IIS terlibat dalam aktivitas advokasi dan diplomasi ICAN sejak tahun 2013, dan terlibat menjadi bagian penting dalam diplomasi dan advokasi ICAN hingga diadopsinya Treaty on the Prohibition of Nuclear Weapons (TPNW) pada tanggal 7 Juli 2017 dalam sidang Majelis Umum PBB di New York.
“Universitas Gadjah Mada, melalui Institute of International Studies (IIS), adalah bagian dari koalisi besar ini dan aktif dalam setiap proses hingga diadopsinya perjanjian itu oleh PBB pada tanggal 7 Juli 2017,“ terang Muhadi.
Untuk keberhasilannya mewujudkan TPNW, ICAN memperoleh Hadiah Nobel Perdamaian pada tahun 2017. Tahun ini, tanggal 21 Januari, Perjanjian Pelarangan Senjata Nuklir mulai berlaku.
“Akhirnya, setelah lebih dari 75 tahun, aspirasi umat manusia akan dunia yang bebas dari senjata nuklir ditopang oleh sebuah kerangka legal,“ imbuhnya.
Ia mengungkapkan, kerangka legal ini memang tidak serta merta memusnahkan senjata nuklir dari muka bumi.
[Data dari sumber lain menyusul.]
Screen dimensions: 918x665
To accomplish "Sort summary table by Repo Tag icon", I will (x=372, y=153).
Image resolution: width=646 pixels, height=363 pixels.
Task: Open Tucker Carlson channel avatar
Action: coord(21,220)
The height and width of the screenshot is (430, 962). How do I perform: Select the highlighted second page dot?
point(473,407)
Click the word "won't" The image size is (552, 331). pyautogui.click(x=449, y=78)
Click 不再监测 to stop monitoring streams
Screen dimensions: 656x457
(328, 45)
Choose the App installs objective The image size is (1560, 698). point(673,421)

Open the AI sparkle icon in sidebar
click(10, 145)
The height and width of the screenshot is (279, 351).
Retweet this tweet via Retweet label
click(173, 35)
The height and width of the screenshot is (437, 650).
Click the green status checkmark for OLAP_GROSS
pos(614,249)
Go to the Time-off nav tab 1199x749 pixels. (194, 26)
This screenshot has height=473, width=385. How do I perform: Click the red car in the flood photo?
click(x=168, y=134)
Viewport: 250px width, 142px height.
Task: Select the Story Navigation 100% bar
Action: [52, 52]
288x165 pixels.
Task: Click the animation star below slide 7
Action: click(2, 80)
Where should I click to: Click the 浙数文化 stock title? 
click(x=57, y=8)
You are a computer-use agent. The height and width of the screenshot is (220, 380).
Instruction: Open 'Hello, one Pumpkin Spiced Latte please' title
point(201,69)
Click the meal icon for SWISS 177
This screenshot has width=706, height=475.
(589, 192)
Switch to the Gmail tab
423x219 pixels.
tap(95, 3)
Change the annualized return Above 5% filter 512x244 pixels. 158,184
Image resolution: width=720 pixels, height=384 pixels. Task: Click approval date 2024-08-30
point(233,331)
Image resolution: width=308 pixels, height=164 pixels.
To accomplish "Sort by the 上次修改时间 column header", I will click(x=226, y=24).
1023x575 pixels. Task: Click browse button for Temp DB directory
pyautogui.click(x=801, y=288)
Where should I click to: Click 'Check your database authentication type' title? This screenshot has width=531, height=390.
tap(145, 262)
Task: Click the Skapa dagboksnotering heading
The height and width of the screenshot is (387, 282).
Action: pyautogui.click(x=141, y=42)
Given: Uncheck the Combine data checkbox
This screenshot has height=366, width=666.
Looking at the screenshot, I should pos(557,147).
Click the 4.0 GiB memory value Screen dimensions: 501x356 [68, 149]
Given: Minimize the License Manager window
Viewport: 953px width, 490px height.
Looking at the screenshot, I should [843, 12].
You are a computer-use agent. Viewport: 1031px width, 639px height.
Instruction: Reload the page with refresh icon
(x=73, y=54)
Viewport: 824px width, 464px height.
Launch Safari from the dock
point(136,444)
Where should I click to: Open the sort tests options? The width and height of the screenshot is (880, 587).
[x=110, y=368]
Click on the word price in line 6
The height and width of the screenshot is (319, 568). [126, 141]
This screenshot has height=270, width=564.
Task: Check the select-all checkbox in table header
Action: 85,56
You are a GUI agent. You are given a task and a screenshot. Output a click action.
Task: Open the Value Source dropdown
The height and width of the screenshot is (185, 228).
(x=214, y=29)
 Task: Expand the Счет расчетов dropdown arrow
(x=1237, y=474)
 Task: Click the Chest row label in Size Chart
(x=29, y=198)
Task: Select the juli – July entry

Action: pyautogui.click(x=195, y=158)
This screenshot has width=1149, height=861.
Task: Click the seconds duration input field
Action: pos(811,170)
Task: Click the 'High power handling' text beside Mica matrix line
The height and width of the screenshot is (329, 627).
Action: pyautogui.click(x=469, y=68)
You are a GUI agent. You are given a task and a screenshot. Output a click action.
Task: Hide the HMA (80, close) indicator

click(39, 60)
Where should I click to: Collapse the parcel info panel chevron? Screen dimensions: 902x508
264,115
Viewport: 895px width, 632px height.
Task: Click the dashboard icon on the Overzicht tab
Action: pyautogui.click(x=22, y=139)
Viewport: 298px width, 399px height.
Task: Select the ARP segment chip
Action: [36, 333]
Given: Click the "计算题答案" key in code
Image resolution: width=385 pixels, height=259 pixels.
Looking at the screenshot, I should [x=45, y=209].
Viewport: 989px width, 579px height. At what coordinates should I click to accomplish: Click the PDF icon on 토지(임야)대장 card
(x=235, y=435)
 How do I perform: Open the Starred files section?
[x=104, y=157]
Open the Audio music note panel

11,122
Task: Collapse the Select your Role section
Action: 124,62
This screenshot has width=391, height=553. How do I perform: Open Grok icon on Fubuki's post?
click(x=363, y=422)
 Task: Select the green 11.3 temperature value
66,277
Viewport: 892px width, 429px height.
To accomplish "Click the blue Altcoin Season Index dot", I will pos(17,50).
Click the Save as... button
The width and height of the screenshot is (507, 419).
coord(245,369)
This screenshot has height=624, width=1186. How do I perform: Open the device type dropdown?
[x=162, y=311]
Tetapi, perjanjian pelarangan senjata nuklir ini menjadi langkah awal yang penting untuk mewujudkan impian umat manusia untuk hidup tanpa bayang-bayang ancaman senjata nuklir.
Kunci keberhasilan diadopsinya Perjanjian Pelarangan Senjata Nuklir, terangnya, adalah perubahan cara pandang terhadap senjata nuklir. Meskipun sangat ironis, senjata nuklir selama ini justru diasosiasikan dengan perdamaian.
Esensi dari gerakan perlucutan senjata yang dilakukan oleh ICAN adalah mengubah wacana serta pemaknaan tentang nuklir dari senjata atau instrumen pertahanan menjadi ancaman eksistensial bagi umat manusia, bahwa penggunaan senjata nuklir akan membawa umat manusia pada kepunahan.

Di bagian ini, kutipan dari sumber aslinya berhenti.